|Our Correspondent||Mar 20, 2010|
Phnom Penh's uber-in-style Japanese restaurant Yumi is modeled on the traditional 'Izakaya' restaurants found all over Japan. Izakaya is a compound word, loosely translated as "a shop to sit and drink sake." Izakaya restaurants are typically small spaces with a long bar and a handful of tables that serve what could be described as Japanese tapas-style cuisine to go with the core purpose of their being, which is of course drinking.
If you're already thinking that Yumi was destined to be just my kind of place, you are absolutely right. There are many different types or styles of izakaya, usually defined by the food they offer; modern izakaya also proffer a wide variety of beverages from sake to beer, wine, whiskey and other spirits.
Yumi is a well fitted out, minimalist style restaurant with a Zenlike feel to the garden, tucked into a cozy space in BKK 1. Yumi loosely fits into the yakitori-ya category of izakaya, although the selection of dishes is diverse enough and well chosen to give a delightful sampling of Japanese cuisine. The wine list too is small and taut, but offers a quality and diversity of styles and price points that sees the list well suited to the cuisine on offer, (or vice-versa as it should be in an izakaya).
In keeping with the izakaya tradition, my dining partner and I decided to settle on the drinks for the evening first and then match the dishes to the wines, instead of the more conventional food and wine pairing criteria.

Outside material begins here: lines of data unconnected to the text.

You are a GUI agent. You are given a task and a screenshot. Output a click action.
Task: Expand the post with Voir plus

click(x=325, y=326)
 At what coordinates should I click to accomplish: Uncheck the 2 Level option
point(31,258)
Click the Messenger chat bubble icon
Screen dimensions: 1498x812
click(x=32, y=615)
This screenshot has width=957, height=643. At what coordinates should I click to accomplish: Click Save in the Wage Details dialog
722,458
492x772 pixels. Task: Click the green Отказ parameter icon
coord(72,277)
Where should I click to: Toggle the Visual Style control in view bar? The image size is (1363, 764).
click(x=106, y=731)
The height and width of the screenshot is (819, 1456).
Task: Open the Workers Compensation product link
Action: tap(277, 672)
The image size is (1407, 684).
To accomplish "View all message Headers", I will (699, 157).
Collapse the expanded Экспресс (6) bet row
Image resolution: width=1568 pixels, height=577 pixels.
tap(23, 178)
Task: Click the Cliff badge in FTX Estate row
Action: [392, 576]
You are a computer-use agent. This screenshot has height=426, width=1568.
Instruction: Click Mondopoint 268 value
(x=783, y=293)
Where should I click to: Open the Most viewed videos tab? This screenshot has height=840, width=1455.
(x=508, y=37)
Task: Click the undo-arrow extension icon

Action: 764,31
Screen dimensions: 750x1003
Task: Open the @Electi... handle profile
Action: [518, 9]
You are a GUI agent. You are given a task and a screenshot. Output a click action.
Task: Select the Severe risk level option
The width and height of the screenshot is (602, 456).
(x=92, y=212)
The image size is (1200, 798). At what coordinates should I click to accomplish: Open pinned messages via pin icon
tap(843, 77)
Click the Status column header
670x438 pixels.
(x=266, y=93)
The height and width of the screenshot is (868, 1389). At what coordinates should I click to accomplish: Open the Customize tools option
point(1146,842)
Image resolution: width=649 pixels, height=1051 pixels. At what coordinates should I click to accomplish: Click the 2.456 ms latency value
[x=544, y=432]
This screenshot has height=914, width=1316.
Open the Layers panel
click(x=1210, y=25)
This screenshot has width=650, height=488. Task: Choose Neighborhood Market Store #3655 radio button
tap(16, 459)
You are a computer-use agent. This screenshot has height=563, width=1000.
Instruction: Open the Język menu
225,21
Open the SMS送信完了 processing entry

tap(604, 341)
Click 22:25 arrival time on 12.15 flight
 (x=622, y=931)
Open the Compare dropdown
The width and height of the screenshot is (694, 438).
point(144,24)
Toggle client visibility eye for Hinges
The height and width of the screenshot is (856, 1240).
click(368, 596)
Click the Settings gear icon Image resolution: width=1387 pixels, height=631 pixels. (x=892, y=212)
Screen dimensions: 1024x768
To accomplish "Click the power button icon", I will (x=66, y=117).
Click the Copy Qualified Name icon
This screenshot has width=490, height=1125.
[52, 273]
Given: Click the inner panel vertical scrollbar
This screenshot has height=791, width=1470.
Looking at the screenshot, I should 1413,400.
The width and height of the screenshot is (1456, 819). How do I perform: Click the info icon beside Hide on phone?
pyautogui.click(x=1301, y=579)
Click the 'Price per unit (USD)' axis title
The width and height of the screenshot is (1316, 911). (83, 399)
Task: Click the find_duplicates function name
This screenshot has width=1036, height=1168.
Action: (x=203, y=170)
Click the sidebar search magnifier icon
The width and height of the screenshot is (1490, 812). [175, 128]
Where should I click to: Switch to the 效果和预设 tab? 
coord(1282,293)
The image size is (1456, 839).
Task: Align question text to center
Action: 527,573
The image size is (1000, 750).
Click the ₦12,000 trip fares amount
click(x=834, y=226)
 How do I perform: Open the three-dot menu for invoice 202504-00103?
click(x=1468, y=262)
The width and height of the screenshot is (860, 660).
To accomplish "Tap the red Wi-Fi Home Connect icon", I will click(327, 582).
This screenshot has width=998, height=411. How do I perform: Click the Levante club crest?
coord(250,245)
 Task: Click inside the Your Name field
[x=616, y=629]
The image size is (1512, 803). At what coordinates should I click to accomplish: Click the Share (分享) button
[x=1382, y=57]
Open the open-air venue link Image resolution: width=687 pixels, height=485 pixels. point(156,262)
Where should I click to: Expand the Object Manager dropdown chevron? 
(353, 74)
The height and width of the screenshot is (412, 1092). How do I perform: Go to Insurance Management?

If there is a more popular white wine in Cambodia right now than the Anakena Sauvignon Blanc, I mustn't be getting out enough and my ever reliable Khmer partner went straight for it by the glass, (which is her usual practice on such outings when she spies it on a wine list). I selected a rosé to commence with and spied upon a very sexy New World Pinot Noir for later in the meal.
Izakaya cuisine is served on small plates and shared by guests. Our first plates to arrive were a beef sushi roll, beef yakitori skewers and a selection of tempura vegetables, my rosé had just enough body and red fruit character to be complimented by the excellent beef sushi and did not overpower the dish. A more substantial red might have been in order for the beef skewers but with its open-ended bar leading onto the garden, this was a hot night in the Penh that called for well chilled beverages -even in this coolest of trendy places. The light, fluffy tempura coating crispy vegetables was delicious, when matched to the zippy freshness of the Sauvignon Blanc it was sublime but, most of it was rapidly disappearing on the other side of the table.
It is my partner's first experience of such cuisine and already she is planning our next visit –in a few days time.
Our next round of plates consisted of tonkatsu chicken, pumpkin gyoza and steamed bok choi. The Anakena Sauvignon Blanc has a core, almost lush mid-palate of tropical fruits and passion-fruit flavor which is all brought beautifully together by a brace of crisp, refreshing, citrus like acidity. The wine was matched beautifully by the sweet notes of the tantalizing pumpkin gyoza. The bok choi was as it should be, fresh, clean and not overly tannic but again, it was vanishing from the plate faster than I could get a chopstick near it.
The lovely and fruitful Juliet Pinot Noir is from the T'Gallant winery on Victoria, Australia's Mornington Peninsula; with its love heart label and strawberry/cherry medium weight fruit, gentle structure and hints of gaminess and undergrowth it is a delightful wine and well suited to the cuisine. However, a zazen-like groove was washing over me and I'd moved on to chilled, dry, Gekkikan sake to go with the exquisite tonkatsu.
By now, my partner was asking the bar staff if the owner wanted to sell her the place!
Just before I managed to bore her into a coma with tales of my culinary explorations across Tokyo last century, my long-suffering dining partner retrieved the bill and we made our way back into the steamy, chaotic reality of Phnom Penh, the spell had been broken. While it lasted, it had been an enchantingly beautiful dining experience, our own Zen moment and one we both wish to repeat again very soon.